Report every line in the entries below that contains the word "with", copying each line in full. Case counts.

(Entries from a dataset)
>>>
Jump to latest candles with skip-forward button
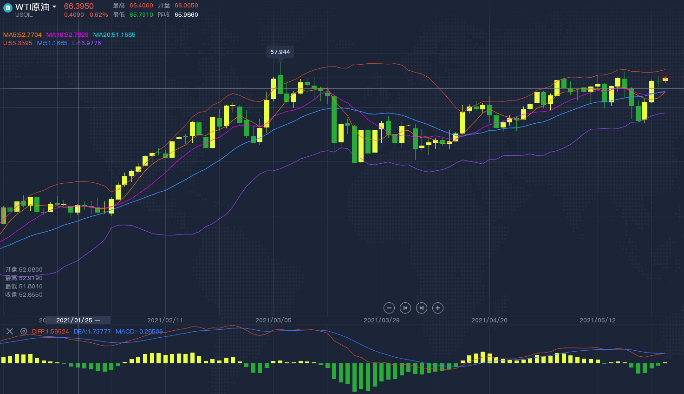This screenshot has height=394, width=684. pyautogui.click(x=421, y=308)
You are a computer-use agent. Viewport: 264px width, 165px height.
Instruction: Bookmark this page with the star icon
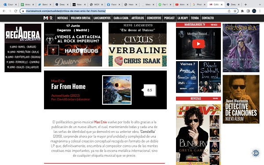tap(235, 11)
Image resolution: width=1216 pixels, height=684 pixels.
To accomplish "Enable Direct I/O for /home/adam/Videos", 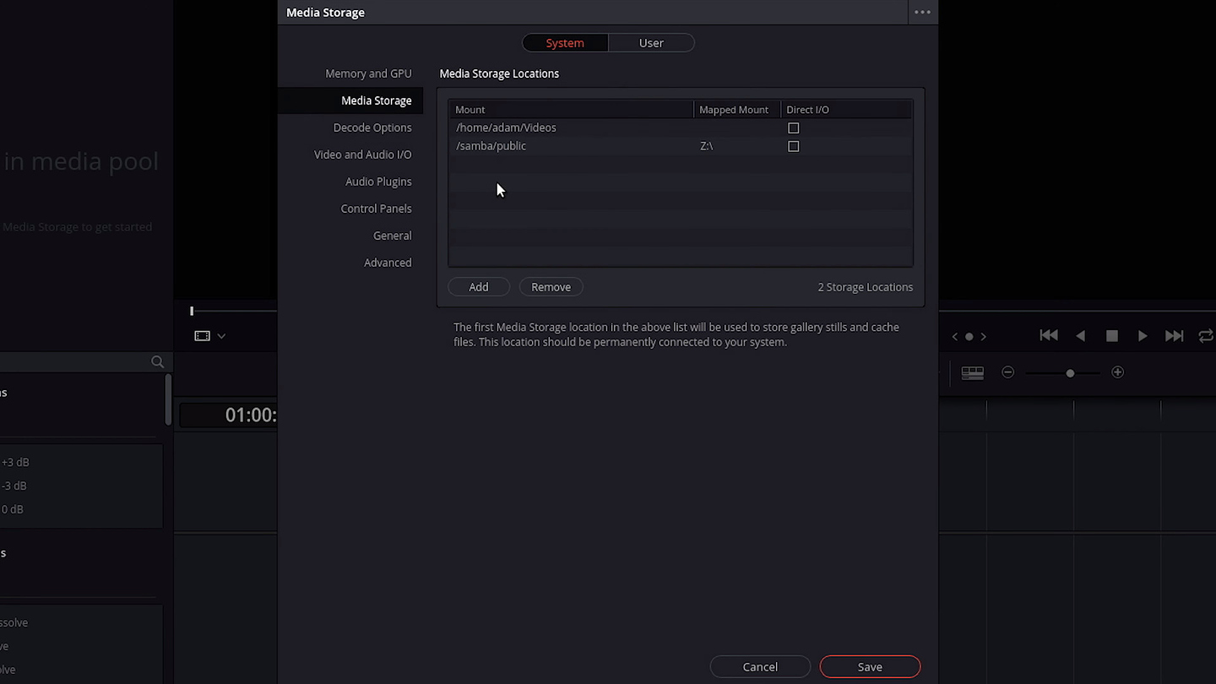I will (793, 128).
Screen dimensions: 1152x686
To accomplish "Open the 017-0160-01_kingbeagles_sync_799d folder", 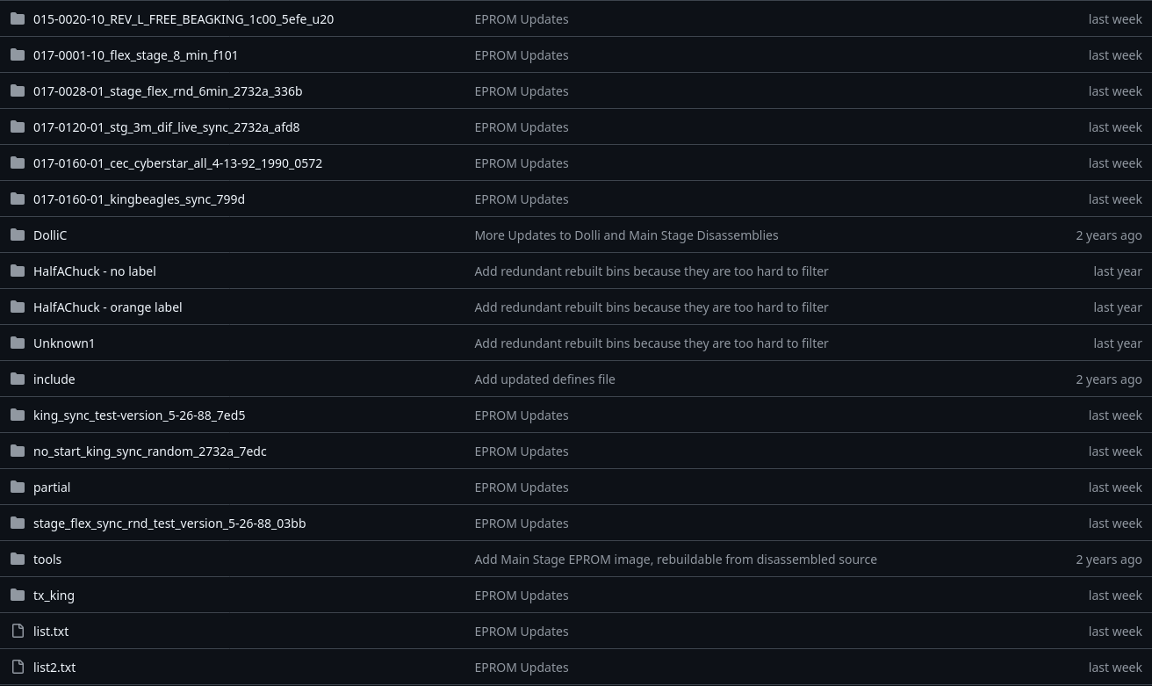I will (x=139, y=199).

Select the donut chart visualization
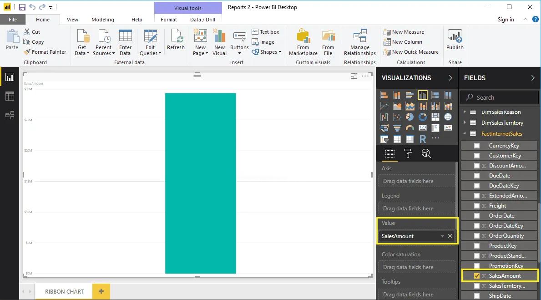(423, 117)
<<<
- **Expected answer**
Jump to latest candles with skip-forward button
Instruction: Bookmark this page with the star icon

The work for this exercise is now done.